Text section.
Another problem with prophecy is that it is generally incomplete. The fact is that Nostradamus’s “hits” are outweighed by his silences.

You would have thought he would have warned his leading supporter, the queen mother Catherine de’ Medici that her husband Henri II would be killed in a joust four years after the publication of his book.

Other events he apparently missed in his lifetime and immediately after it are the death of three of Catherine’s sons and the catastrophic loss of her dynasty to a Protestant family; the launch of the wars of religion; the St Bartholomew’s Day Massacre; the execution of Mary, Queen of Scots; and the assassination of Henri IV.

The list goes on. In any case, we have to ask: what good does it do to know what is going to happen if you can’t change things? If we can get a sneak preview and avoid the first disaster predicted by Nostradamus, won’t that change the course of destiny?

The Nostradamus who lived all those centuries ago was almost certainly not a charlatan. He was a learned man, a Renaissance humanist, who was as interested in medicine as he was in astrology.

He spent time as an apothecary and worked to heal plague victims.

He did not seek fame from his fortune-telling for wealthy clients, and he would certainly be surprised to know that, 400 years later, he would be a household name.

Most of his reputation today is a posthumous creation

There are legends about him predicting his own death and even the debate of his reburial.

Prompt 1.
Answer these questions using the Nostradamus passage:
(a) Whom does it name as his leading supporter?
(b) How many years after his book was published was Henri II killed in a joust?
(c) What job does it say he spent time in?
Prompt 2. In the Nostradamus passage, what events are listed in the sentence beginning "Other events he apparently missed"? Name every one.
Prompt 3. Carry on the Nostradamus passage from its last sentence.
The rows that follow come from a different source than the passage above.

Study material.
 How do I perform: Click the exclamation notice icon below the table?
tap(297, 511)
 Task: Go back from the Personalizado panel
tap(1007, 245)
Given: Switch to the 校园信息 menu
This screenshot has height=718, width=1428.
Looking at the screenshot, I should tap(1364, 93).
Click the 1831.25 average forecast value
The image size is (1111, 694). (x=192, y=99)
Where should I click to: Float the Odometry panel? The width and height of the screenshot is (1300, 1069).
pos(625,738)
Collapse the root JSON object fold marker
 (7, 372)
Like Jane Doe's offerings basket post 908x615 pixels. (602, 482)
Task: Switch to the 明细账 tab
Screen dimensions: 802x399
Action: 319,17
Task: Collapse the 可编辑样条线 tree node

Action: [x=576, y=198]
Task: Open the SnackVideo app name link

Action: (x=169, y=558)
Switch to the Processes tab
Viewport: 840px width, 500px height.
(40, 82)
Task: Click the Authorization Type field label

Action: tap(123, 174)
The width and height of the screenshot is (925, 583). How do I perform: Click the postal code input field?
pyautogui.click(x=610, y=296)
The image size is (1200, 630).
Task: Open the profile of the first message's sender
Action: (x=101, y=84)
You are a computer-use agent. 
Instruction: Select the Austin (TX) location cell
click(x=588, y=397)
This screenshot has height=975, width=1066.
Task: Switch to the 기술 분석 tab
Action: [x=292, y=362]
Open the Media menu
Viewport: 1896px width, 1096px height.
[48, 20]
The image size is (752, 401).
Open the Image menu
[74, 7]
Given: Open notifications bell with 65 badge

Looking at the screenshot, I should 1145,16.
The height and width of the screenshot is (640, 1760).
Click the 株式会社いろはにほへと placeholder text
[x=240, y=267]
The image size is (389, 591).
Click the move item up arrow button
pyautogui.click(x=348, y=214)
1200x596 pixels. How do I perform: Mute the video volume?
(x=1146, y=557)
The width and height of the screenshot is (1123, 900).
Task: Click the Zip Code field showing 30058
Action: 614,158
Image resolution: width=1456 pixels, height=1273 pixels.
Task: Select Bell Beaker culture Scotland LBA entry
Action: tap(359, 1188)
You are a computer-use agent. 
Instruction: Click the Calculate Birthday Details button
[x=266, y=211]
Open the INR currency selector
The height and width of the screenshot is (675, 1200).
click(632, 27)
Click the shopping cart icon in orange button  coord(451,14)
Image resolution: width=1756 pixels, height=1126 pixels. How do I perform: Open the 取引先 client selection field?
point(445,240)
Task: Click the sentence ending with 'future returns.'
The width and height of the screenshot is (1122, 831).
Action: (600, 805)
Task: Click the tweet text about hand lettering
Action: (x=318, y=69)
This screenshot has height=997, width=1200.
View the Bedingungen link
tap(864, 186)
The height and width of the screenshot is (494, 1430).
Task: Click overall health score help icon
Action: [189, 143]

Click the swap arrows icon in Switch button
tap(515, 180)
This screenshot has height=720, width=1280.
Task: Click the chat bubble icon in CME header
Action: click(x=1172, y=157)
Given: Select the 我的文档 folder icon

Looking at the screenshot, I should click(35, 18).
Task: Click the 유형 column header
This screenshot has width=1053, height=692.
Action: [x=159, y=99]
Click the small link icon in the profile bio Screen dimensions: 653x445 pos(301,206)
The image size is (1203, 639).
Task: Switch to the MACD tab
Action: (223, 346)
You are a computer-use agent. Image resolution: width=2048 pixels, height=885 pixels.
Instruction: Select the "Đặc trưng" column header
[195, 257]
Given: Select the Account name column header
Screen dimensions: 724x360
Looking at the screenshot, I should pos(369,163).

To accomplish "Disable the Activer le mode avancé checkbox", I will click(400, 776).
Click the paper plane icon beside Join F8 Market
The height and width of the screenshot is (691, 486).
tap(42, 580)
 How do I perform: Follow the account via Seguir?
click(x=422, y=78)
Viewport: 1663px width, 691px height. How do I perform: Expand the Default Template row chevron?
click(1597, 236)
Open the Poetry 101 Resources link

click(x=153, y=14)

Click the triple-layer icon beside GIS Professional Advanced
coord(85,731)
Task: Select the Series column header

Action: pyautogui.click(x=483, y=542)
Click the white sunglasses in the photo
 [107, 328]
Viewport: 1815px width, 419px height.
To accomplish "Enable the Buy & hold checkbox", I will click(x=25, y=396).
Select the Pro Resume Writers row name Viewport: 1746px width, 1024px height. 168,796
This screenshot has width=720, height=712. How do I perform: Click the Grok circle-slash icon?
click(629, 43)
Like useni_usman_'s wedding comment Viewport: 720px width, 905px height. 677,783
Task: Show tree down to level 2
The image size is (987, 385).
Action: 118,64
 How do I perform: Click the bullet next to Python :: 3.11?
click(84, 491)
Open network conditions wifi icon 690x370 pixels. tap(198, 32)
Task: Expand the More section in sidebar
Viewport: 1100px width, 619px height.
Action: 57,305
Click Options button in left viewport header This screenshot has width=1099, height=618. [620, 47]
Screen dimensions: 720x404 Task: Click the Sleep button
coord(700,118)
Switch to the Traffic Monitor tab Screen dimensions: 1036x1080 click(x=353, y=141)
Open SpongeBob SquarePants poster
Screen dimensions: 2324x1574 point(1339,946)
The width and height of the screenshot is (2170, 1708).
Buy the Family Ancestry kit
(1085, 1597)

Result 1.
(a) The queen mother Catherine de' Medici.
(b) Four years.
(c) He worked as an apothecary.

Result 2.
- The death of three of Catherine's sons
- The catastrophic loss of her dynasty to a Protestant family
- The launch of the wars of religion
- The St Bartholomew's Day Massacre
- The execution of Mary, Queen of Scots
- The assassination of Henri IV

Result 3.
There are fake quatrains attributed to him as well as additions and mistranslations. But there is no “original” authoritative version of his book to tie down the real Nostradamus.

If you want to find something of the real man, you need to go to Salon-de- Provence, where he married a wealthy widow and settled down to live out the last 19 years of his life.

Today, the town celebrates him with a statue, a mural and a museum.

When he died, he was buried in a Franciscan chapel in the town but during the Revolution his bones were dug up, disrespected and scattered.

They were later gathered together and buried in the chapel of the Virgin in the Eglise de Saint Laurent.

His epigraph reads:

Here lie the bones of Michel Nostredame, whose almost divine pen was considered by all worthy of recounting and reporting coming events beyond Earth’s sphere to men, according to the influence of the stars.

He departed this life in Salon-de- Craux in Provence, in the year of grace 1566, on July 2, aged sixty-two years six months and seventeen days.

Do not take his ashes, and be not envious of his rest here.

That we still talk about him today says more about us than him. It speaks of our desperation to understand and control the future.

Despite our technology, we are no more able to time-travel forwards than we were in the 16th century.

Our powers of scientific forecasting are sometimes no better than superstition or even guesswork.

The most we can say about the future for certain is it will surprise us and that, looking back, we will be surprised that we were surprised and did not prepare better.

Hitler ‘prediction’

The verse that supposedly foretells the rise of Hitler is Century III 35

Du plus profond de l’Occident d’Europe,
De pauures gens vn ieune enfant naistra,
Qui par sa langue seduira grande troupe,
Sont bruit au regne d’Orient plus croistra.

This translates as:

From the very depths of the West of Europe,
A young child will be born of poor people,
He who by his tongue will seduce a great troop:
His fame will increase towards the realm of the East.

Interpretation:

Hitler was born in western Europe (actually, central Europe) and his parents were not well off, but he seduced a ‘great troop’ of people and was well known in the east.

Then, there is: Century II 24, which ‘names’ him...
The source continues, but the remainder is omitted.